世界的に広がる子どもたちのメンタルヘルス危機

新型コロナウイルスのパンデミックの影響による子どもたちのメンタルヘルスの危機が世界的に報告されています。

日本でも、うつ病や自殺の増加が指摘されています。国立成育医療研究センターが2020年11月~12月に実施した調査(「コロナ×こどもアンケート」第4回調査報告)でも、小学4年生以上の子どもの15~30%に中程度のうつ症状が見られることが分かりました。

私自身、コロナ以降、教育現場の先生方や子育て中の親御さん、そして小学生から高校生の子どもたちから相談を受ける頻度が増えてきています。中でも、「自分や家族が感染したらどうしよう」と強い不安を訴える子どもたちが目立ちます。

リビングルームで子供を叱る両親
写真=iStock.com/takasuu
※写真はイメージです

大人の「大丈夫だから…」に反発

あるご家庭のケースです。

足立啓美『子どもの心を強くする すごい声かけ』(主婦の友社)
足立啓美『子どもの心を強くする すごい声かけ』(主婦の友社)

新型コロナに不安を訴える小学生の息子に対し、お父さんが「大丈夫だから」と言葉をかけたところ、息子さんが、「全然分かってない! 僕は大丈夫じゃないよ!」と強く反発。ふだんは温厚な息子さんの豹変ひょうへんする姿に、お父さんは困惑したといいます。

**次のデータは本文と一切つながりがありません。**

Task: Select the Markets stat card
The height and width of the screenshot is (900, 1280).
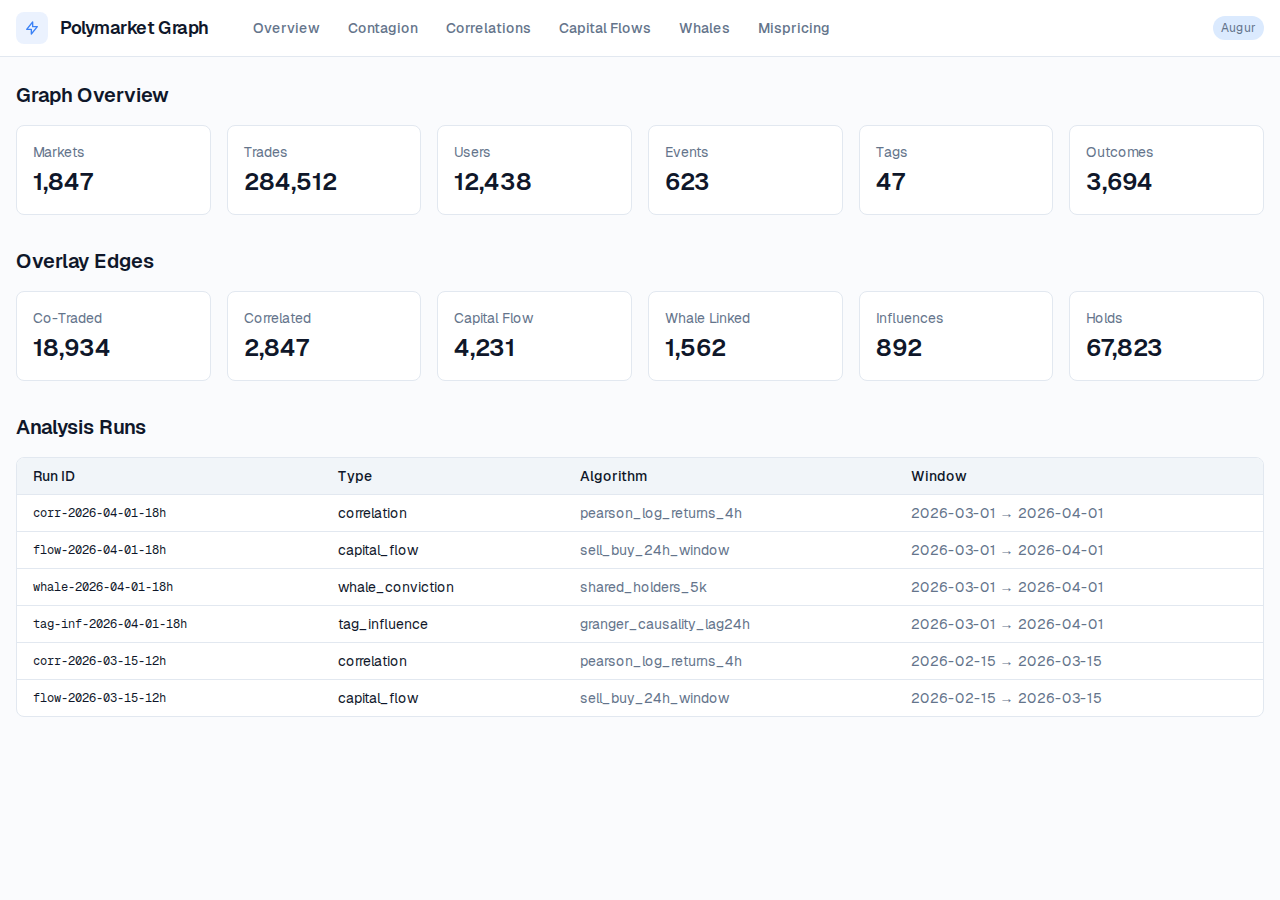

行動制限が長く続き、ニュースやネットでネガティブな情報に多く触れている子どもたちは、自分の力で変えられる、自分で決められるという感覚が少なくなってしまっています。自分の心身の状態に気がつく力も発展途上です。

そんなときにかけられる漠然とした「大丈夫」という言葉に、信頼が持てなくなっても不思議ではありません。それどころか、「その場しのぎの言葉だ」ととらえてしまいがちで、大きな変化や困難への対処能力を上げる機会をなくしてしまうことになります。

その結果、この小学生の息子さんの例のように、感情を爆発させる引き金になることさえあるのです。